= ANDRA Top Fuel =

ANDRA Top Fuel is a class of Australian drag racing. It caters to the premium Nitromethane burning 300-inch long Dragsters. The class uses large-capacity, supercharged V8 engines with a displacement of 500 cubic inches. ANDRA is equivalent to the Top Fuel class of the American NHRA.

Top Fuel in Australia is regulated by ANDRA, and is considered a Group 1 or professional category. Top Fuel Dragsters are the fastest-accelerating vehicles in the world. These are the most recognizable of all Drag Racing cars.

The 25-foot-long Top Fuel dragster can cover the quarter-mile in 4.4 seconds at up to 540 kmph, mostly using a 4130 chrome molly chassis constructed in the USA. They weigh about 1000 kg which makes for a massive power-to-weight ratio. The total finished cost of a Top Fuel dragster is estimated at $500,000.

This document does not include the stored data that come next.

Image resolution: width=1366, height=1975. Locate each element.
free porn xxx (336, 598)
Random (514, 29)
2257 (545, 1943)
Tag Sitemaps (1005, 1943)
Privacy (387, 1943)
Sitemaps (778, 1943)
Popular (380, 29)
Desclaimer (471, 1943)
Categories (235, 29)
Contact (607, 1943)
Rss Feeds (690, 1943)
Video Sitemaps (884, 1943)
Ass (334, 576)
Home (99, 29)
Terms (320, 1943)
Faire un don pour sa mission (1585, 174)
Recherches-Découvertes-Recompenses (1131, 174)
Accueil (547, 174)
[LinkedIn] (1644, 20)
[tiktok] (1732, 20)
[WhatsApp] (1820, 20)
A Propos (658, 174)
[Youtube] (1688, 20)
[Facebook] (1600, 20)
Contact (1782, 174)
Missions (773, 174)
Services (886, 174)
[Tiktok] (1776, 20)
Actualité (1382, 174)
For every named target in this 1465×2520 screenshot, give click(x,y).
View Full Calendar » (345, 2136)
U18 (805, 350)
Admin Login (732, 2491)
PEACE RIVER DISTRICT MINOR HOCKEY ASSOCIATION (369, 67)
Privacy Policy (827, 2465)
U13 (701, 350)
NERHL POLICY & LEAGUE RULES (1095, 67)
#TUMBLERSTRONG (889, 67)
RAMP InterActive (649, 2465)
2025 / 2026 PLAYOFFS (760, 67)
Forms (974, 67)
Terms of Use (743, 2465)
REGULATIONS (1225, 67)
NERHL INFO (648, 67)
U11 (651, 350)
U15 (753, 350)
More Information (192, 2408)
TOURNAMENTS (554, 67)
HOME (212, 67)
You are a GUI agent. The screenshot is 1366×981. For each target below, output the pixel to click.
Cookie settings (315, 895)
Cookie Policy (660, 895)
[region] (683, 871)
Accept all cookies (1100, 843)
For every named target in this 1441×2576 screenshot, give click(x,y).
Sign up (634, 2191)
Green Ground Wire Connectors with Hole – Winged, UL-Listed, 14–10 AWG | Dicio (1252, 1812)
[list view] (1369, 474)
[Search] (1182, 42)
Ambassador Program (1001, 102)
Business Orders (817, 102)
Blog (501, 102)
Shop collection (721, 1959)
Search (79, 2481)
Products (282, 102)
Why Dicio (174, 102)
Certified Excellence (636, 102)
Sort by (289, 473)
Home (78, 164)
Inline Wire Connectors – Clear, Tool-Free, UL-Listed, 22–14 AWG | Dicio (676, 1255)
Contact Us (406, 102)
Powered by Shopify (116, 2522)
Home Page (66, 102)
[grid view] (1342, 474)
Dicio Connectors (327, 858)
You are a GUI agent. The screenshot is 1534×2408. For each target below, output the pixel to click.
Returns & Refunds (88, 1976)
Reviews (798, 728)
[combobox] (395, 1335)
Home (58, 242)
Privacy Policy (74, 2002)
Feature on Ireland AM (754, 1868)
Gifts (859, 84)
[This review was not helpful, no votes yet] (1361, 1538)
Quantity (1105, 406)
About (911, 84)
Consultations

Some notable drivers competing in this category are Darren Morgan, Andrew Cowin, Phil Lamattina, Damian Harris, Wayne Newbey, Martin Stamatis, Phil Read, and various drivers representing Santo Rapisarda. Some notable crew chiefs include Bruce Read (Jim Read Racing), Robert Cavagnino (Rapisarda Auto sport International), Santo Rapisarda JNR (Rapisarda Auto Sport International), and Santino Rapisarda (Rapisarda Auto Sport International)
The nitro-burning 11000+ horse-powered Top Fuel dragsters. Top Fuel is the elite Drag Racing category, known as the "Kings of the Sport". The dragsters who race within this category are capable of covering a quarter-mile from a standing start in as little as 4.5 seconds. They achieve speeds in excess of 530 km/h (330 mph) by the finish line and are the fastest accelerating vehicles on the planet, faster than a Space Shuttle. The energy and sound these machines generate can be felt through the ground and into your body from the grandstand as they thunder down the track, measuring 3.2 on the Richter scale on each pass.

In order to exceed 300 mph in 4.5 seconds, Dragsters must accelerate at an average of over 4G's. to reach 200 mph well before half-track, the launch acceleration approaches 8G's. Each run consumes approximately 100 litres of Nitro Methane. Top Fuel Engines turn approximately 540 revolutions from light to light. Including burnout, the engine must only survive 900 revolutions under load.

==Television broadcasting==
Top Fuel Championship is on SBS Speedweek and Fox Sports 506 on Foxtel.